Stéphane Séjourné is the president of the Renew Europe Group in the European Parliament.

Renew Europe led the negotiation last year for a Joint Roadmap between the European Parliament and the Council, to undo the blockage and implement the Migration and Asylum Pact before the end of the parliamentary mandate. This is rightly a priority topic for EU leaders at the European Council this week.

Our message to voters is clear: We hear your concerns about migration and we are acting on them. Responsibility and Solidarity must go hand in hand. With the war raging in Ukraine that deserves our constant attention, we cannot risk another summer of infighting over Europe’s borders.
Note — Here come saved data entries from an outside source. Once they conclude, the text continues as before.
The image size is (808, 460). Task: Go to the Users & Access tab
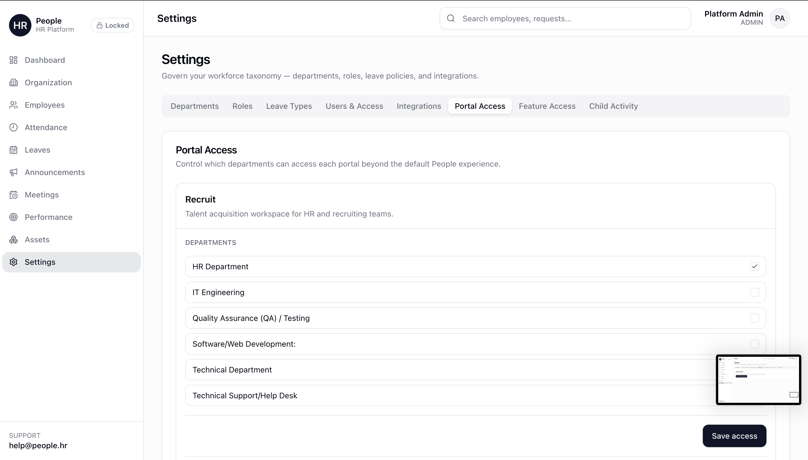[x=354, y=106]
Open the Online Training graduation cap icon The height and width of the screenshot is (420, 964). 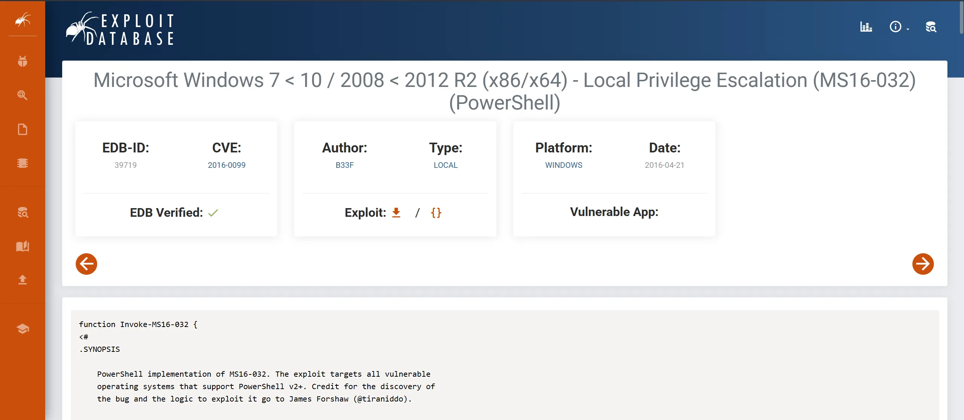click(23, 329)
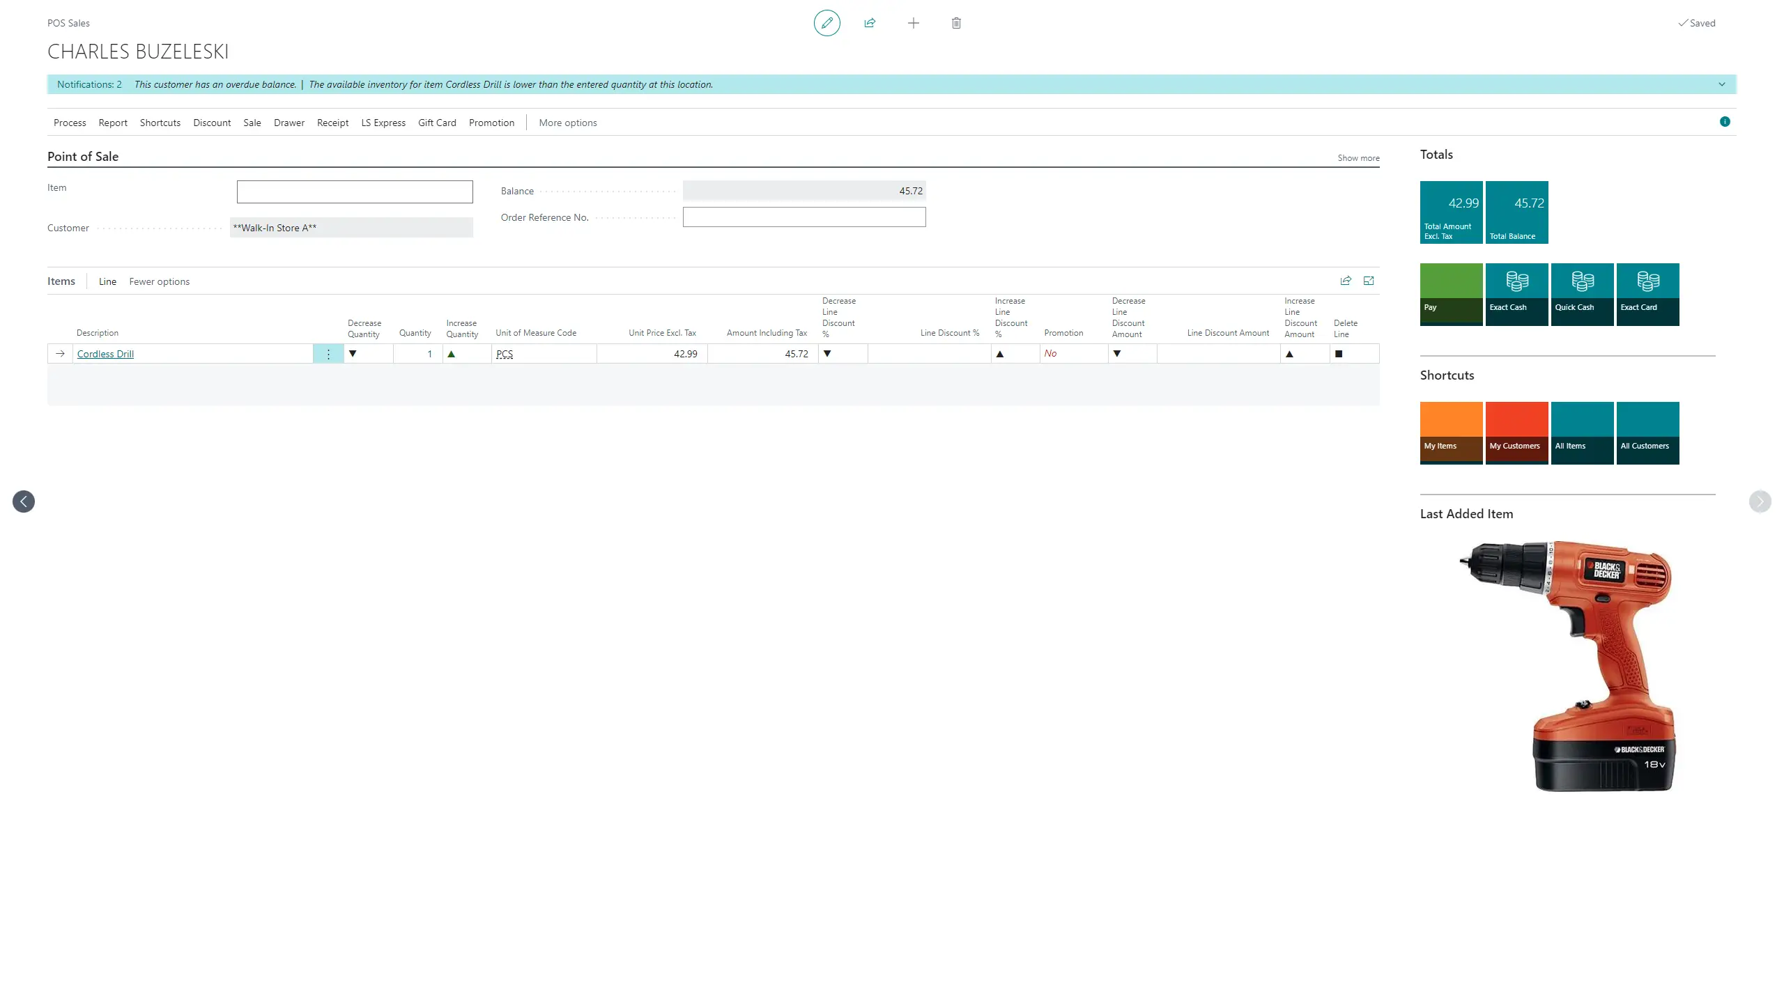Expand the Items list to full view
The width and height of the screenshot is (1784, 1003).
tap(1369, 281)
Yes to sustainable and efficient returns, yes to a well-managed border, yes to a European asylum policy that works. But let’s also remember that when addressing migration and asylum challenges, politicians have a responsibility to campaign on this issue with political maturity, respectfulness and seriousness.

In the past few days, there has been only one phrase on the lips of MEPs from the left and the right in Brussels: ”Build a wall”.

A strategy with ‘Trumpist’ overtones that looks very much like electoral opportunism risks blocking everything until the European elections of 2024, and it is also ineffective in reality. Brexit showed us that populist approaches can have unintended consequences.

The EPP, driven by the desire to secure political allegiances on the hard right, has decided to demand that the European Union finance the construction of walls on its external borders to fight illegal immigration.

Suddenly, gone are the serious and fundamental debates on mutualised databases. No more discussions on common asylum criteria! Build a wall, or not.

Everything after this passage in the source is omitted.